Je ne crois donc pas à une solution miracle, mais à une lucidité psychique et sociale. Tenir dans la tempête est affaire de conviction, de repérage et de bonne distance, donc de capacité psychique à comprendre ce que l'on y joue, et de capacité sociale à cerner les rouages ou les pièges qui se mettent en place indépendamment de soi : repérage au quotidien pour ne pas se laisser aller à la paralysie de la pensée et de l'action. Devant des phénomènes qui tiennent à des causes psychiques et sociales, la réponse passera forcément par l'invention à plusieurs d'autres manières de procéder, où aucune possibilité n'est exclue, en favorisant des autonomies d'action selon la géographie d'un établissement. Je crois ainsi dans la production de savoir et d'invention locale, dans laquelle la capacité à réfléchir sur ce qui se passe est encouragée. Il n'y a donc pas de solution d'ensemble - même dans un pays centralisé comme la France -, mais un engagement de chacun là où il est pour entendre à chaque pas la portée de ses actes, de ses exclusions et de ses passions.

Transmission d'expériences

Beaucoup d'enseignants apportent aujourd'hui des dégagements. Il importe que ce travail ne reste pas dans le silence d'une action, mais devienne savoir transmissible. Que les praticiens écrivent, qu'on leur donne le temps de la recherche, de l'appropriation et de l'échange des savoirs[6]. Non pas pour faire croire que l'un a trouvé la solution et que les autres sont dans leur tort, mais pour montrer que des constructions sont possibles, même dans des situations extrêmes. L'appropriation des outils de la pensée et de l'écriture, la capacité de construire du savoir là où règnent angoisse et manque de repères, sont bénéfiques pour un professionnel comme pour celui avec qui il travaille. Rester vivant, c'est-à-dire pensant et créateur est la meilleure garantie pour qu'on se maintienne dans une recherche commune de savoir.

Cela implique une révolution dans les esprits, les raisons et les affects, mais surtout une renonciation à un système de défiance, d'infériorisation et de non reconnaissance des compétences. Tout est imbriqué : notre rapport au pouvoir, à l'humain et aux enjeux sociaux de demain. Si nous ne travaillons pas à notre niveau, notre génération aura échoué dans la poursuite de ses idéaux et ne pourra s'excuser de la violence que l'institution fait vivre, à travers eux, à ceux qui sont sensés apprendre.
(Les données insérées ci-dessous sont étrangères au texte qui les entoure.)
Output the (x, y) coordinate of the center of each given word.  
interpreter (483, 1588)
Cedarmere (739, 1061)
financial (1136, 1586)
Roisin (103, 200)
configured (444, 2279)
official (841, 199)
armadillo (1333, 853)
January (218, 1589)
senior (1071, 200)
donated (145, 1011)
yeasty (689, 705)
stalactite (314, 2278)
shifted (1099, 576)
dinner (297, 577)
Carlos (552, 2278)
Un humain est autant poussé par les forces de vie que de mort. Chaque communauté essaie de mettre des freins aux forces de mort, à la destruction du travail de l'autre, aux rivalités paranoïaques où les décisions prises visent davantage à casser le voisin qu'à faire avancer une situation. Chacun, enseignant comme politique, aurait à se confronter à l'éthique de son action et toujours se demander ce qui le pousse à faire ou dire ceci ou cela : dans quel règlement de compte il est pris et pour quel bénéfice de l'ensemble. Nos égoïsmes, nos luttes de pouvoirs sont du côté des forces de mort, et chacun en est responsable. Peut-être suis-je naïve d'en appeler à l'éthique de tous - à commencer par soi -, puisque celui qui y souscrit sera forcément perdant face à qui persévère dans la logique égocentrique où il fait passer ses intérêts avant ceux des autres et se désintéresse de la solution d'ensemble. On a peine à conjuguer logique d'ensemble et logique individuelle. Pourtant, je continue à penser que le domaine de l'éducation et de l'enseignement aurait à s'y essayer sans relâche.

Sommes-nous dans un moment de bascule où certains seront dans le travail et d'autres dans une survie d'assisté ? Seuls les historiens de demain pourront mesurer ce qui a été signifiant dans notre époque. Pour l'instant, nous ne pouvons que nous contenter de nos convictions et de nos entêtements, croire en l'espace ouvert d'une école et lutter pour que cette institution ni ne détruise les initiatives des adultes ni ne laisse des enfants vides de projets d'avenir.